[Xen-devel] "tcp: refine TSO autosizing" causes performance regression on Xen
Eric Dumazet
eric.dumazet at gmail.com
Thu Apr 16 05:16:02 PDT 2015
On Thu, 2015-04-16 at 12:39 +0100, George Dunlap wrote:
> On 04/15/2015 07:17 PM, Eric Dumazet wrote:
> > Do not expect me to fight bufferbloat alone. Be part of the challenge,
> > instead of trying to get back to proven bad solutions.
>
> I tried that. I wrote a description of what I thought the situation
> was, so that you could correct me if my understanding was wrong, and
> then what I thought we could do about it. You apparently didn't even
> read it, but just pointed me to a single cryptic comment that doesn't
> give me enough information to actually figure out what the situation is.
>
> We all agree that bufferbloat is a problem for everybody, and I can
> definitely understand the desire to actually make the situation better
> rather than dying the death of a thousand exceptions.
>
> If you want help fighting bufferbloat, you have to educate people to
> help you; or alternately, if you don't want to bother educating people,
> you have to fight it alone -- or lose the battle due to having a
> thousand exceptions.
>
> So, back to TSQ limits. What's so magical about 2 packets being *in the
> device itself*? And what does 1ms, or 2*64k packets (the default for
> tcp_limit_output_bytes), have anything to do with it?
>
> Your comment lists three benefits:
> 1. better RTT estimation
> 2. faster recovery
> 3. high rates
>
> #3 is just marketing fluff; it's also contradicted by the statement that
> immediately follows it -- i.e., there are drivers for which the
> limitation does *not* give high rates.
>
> #1, as far as I can tell, has to do with measuring the *actual* minimal
> round trip time of an empty pipe, rather than the round trip time you
> get when there's 512MB of packets in the device buffer. If a device has
> a large internal buffer, then having a large number of packets
> outstanding means that the measured RTT is skewed.
>
> The goal here, I take it, is to have this "pipe" *exactly* full; having
> it significantly more than "full" is what leads to bufferbloat.
>
> #2 sounds like you're saying that if there are too many packets
> outstanding when you discover that you need to adjust things, that it
> takes a long time for your changes to have an effect; i.e., if you have
> 5ms of data in the pipe, it will take at least 5ms for your reduced
> transmmission rate to actually have an effect.
>
> Is that accurate, or have I misunderstood something?
#2 means that :
If you have an outstanding queue of 500 packets for a flow in qdisc.
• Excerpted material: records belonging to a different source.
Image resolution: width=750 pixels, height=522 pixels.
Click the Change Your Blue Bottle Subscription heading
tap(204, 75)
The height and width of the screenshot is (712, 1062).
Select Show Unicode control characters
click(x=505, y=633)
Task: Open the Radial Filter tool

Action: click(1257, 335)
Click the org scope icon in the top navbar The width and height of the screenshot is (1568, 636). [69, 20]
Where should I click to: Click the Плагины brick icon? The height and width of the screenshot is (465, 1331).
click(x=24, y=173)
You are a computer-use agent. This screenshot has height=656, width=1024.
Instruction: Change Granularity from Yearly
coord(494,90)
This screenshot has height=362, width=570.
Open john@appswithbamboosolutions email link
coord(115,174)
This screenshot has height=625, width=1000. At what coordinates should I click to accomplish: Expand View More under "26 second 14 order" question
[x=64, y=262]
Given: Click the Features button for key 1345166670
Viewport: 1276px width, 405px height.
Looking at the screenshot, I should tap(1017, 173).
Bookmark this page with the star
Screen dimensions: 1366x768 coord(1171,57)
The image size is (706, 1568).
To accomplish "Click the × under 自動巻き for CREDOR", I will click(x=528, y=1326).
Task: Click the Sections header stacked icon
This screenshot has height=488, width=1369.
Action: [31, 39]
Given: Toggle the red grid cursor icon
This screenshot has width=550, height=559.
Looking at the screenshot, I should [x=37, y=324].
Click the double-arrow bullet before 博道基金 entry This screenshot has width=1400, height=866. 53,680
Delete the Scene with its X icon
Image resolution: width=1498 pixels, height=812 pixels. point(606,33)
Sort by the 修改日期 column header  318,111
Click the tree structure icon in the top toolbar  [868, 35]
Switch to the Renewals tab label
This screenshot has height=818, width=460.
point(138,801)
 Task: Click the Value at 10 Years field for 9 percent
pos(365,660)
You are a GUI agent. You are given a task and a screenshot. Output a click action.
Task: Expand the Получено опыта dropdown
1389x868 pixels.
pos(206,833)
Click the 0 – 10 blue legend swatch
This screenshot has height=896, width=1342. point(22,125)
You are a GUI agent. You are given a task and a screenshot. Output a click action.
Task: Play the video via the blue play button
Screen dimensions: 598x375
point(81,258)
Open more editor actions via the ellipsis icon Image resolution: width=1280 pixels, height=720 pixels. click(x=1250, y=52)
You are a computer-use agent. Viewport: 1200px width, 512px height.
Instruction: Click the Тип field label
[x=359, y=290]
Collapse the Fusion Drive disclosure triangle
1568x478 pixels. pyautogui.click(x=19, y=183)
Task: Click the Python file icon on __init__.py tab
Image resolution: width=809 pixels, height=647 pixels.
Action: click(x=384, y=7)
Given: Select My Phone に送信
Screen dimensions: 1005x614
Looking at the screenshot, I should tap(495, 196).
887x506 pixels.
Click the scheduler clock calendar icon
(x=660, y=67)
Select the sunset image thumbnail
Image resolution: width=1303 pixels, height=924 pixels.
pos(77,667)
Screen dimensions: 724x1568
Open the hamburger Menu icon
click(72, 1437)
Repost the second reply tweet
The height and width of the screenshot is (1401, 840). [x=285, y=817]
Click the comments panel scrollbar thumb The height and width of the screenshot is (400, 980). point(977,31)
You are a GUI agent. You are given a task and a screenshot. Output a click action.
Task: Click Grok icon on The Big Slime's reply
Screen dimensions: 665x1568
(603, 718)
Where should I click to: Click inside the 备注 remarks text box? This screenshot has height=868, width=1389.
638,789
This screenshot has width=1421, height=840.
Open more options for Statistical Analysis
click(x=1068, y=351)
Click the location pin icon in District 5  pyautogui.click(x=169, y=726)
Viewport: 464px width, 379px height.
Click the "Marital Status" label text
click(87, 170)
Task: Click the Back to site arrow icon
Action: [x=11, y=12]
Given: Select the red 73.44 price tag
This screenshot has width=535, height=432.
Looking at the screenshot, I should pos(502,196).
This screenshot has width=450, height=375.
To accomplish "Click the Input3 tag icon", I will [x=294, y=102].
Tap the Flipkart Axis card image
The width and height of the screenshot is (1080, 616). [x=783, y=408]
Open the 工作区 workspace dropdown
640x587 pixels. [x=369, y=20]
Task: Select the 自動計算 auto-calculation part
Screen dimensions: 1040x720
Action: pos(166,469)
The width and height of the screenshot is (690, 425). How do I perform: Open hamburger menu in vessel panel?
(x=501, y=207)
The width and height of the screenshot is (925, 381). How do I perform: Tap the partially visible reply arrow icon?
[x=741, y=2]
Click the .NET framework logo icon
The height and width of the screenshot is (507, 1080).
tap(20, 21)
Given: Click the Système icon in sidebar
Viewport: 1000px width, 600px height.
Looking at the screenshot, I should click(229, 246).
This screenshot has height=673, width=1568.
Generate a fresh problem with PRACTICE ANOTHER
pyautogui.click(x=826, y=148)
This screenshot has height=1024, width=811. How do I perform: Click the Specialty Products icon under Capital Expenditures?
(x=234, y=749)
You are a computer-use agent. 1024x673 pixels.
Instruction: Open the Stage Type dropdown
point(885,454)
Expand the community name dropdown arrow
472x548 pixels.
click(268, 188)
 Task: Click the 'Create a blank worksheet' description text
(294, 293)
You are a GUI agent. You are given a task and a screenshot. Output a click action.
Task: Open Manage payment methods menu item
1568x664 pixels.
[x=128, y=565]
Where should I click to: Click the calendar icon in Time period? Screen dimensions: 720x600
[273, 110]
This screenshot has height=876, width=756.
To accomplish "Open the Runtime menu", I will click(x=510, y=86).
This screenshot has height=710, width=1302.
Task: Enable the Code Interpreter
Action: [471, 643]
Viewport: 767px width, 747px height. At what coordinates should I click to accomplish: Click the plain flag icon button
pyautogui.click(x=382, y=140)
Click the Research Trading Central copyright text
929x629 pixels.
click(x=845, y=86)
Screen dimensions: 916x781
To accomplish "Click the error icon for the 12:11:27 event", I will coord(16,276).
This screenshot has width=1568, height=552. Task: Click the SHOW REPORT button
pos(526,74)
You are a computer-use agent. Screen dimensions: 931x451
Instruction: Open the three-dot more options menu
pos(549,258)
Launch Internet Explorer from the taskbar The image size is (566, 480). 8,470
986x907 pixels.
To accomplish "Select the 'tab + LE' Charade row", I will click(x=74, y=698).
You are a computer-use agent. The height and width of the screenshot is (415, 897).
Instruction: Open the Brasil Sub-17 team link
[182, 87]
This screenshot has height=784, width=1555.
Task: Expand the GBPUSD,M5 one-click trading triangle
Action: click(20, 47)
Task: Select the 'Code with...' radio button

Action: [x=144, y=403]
A rtx has to be done, because we receive a SACK.
The rtx is queued _after_ the previous 500 packets.
500 packets have to be drained before rtx can be sent and eventually
reach destination.
These 500 packets will likely be dropped because the destination cannot
process them before the rtx.
2 TSO packets are already 90 packets (MSS=1448). It is not small, but a
good compromise allowing line rate even on 40Gbit NIC.
#1 is not marketing. It is hugely relevant.
You might use cubic as the default congestion control, you have to
understand we work hard on delay based cc, as losses are no longer a way
to measure congestion in modern networks.
Vegas and delay gradient congestion depends on precise RTT measures.
I added usec RTT estimations (instead of jiffies based rtt samples) to
increase resolution by 3 order of magnitude, not for marketing, but
because it had to be done when DC communications have typical rtt of 25
usec these days.
And jitter in host queues is not nice and must be kept at the minimum.
You do not have the whole picture, but this tight bufferbloat control is
one step before we can replace cubic by new upcoming cc, that many
companies are actively developing and testing.
The steps are the following :
1) TCP Small queues
2) FQ/pacing
3) TSO auto sizing
3) usec rtt estimations
4) New revolutionary cc module currently under test at Google,
but others have alternatives.
The fact that few drivers have bugs should not stop this effort.
If you guys are in the Bay area, we would be happy to host a meeting
where we can present you how our work reduced packet drops in our
networks by 2 order of magnitude, and increased capacity by 40 or 50%.